Market Updates

China Indexes Closed Down On Friday After a Chaotic Week

Li Chen
03 Apr, 2026
Hong Kong

    Stocks in mainland China extended weekly losses amid ongoing worries about the prolonged war in the Middle East. 

    The CSI 300 Index decreased by 0.7% and crude oil prices advanced as investors worried about global supply stability. 

    Global market sentiment remained fragile as Iran and Oman discussed plans to monitor transit through the Strait of Hormuz, and the U.S. reiterated its plans to continue bombing Iran. 

    China and Pakistan floated a plan, along with Saudi Arabia, Turkiye, and Egypt, to ramp up arms production in the Middle East, replacing the U.S. armament. 

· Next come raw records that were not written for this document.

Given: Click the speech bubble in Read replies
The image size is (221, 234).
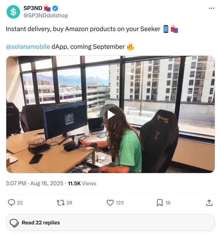Looking at the screenshot, I should click(14, 223).
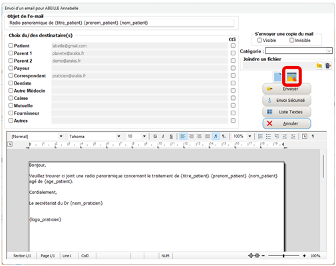Browse for a file to attach

coord(319,66)
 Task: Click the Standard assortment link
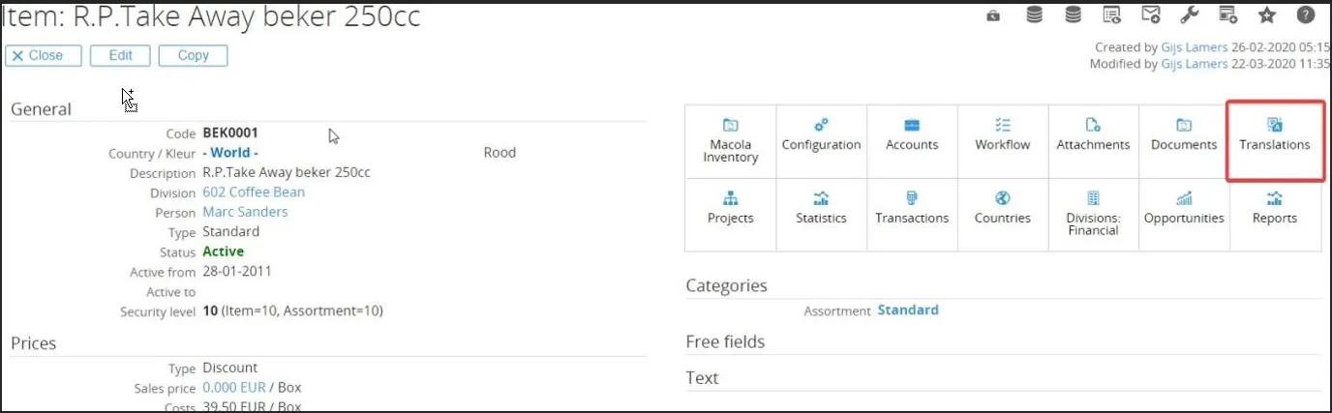click(x=908, y=310)
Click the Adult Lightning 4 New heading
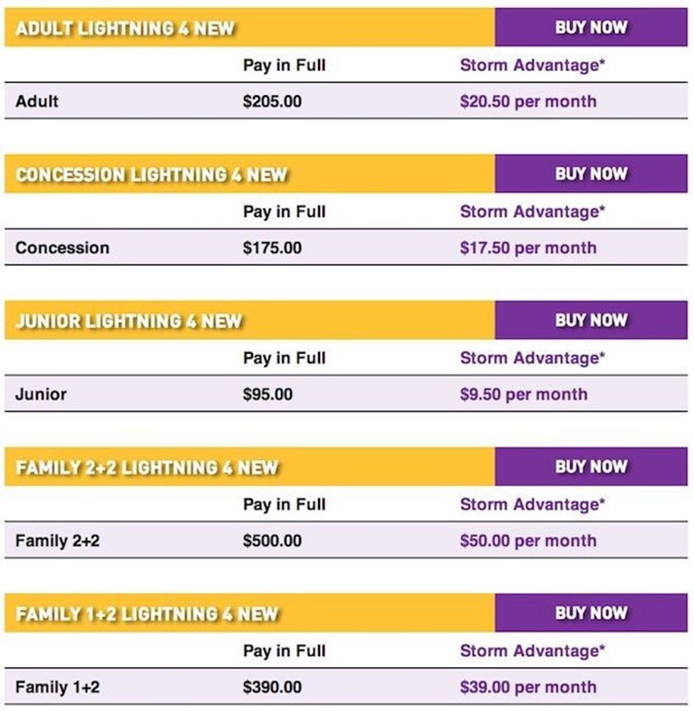 point(125,28)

    The U.S. military maintains at least 15 military bases in several Gulf nations; however, many of those bases have been severely damaged and are lacking a stable supply of interceptors or operational air defense systems.

     

    China Indexes and Stocks 

    In Shanghai, the CSI 300 Index decreased 0.7% to 4,450.32, and financial markets were closed in Hong Kong to celebrate Good Friday and the Qingming Festival. 

    A private survey showed that China's business activity growth slowed in March from February amid challenging external markets and domestic environments. 

    The RatingDog Purchasing Managers' Index slowed to 51.5 in March from 55.4 in February, driven by a slowdown in the manufacturing index to 50.8 from 52.1 and the service index to 52.1 from 56.7 in the previous month, respectively. 

    In Shanghai trading, banks, EV makers, and resource stocks led the decliners. 

    Bank of China, BYD, Contemporary Amperex Technology, ICBC, China Vanke, and PetroChina dropped between 2% and 4%.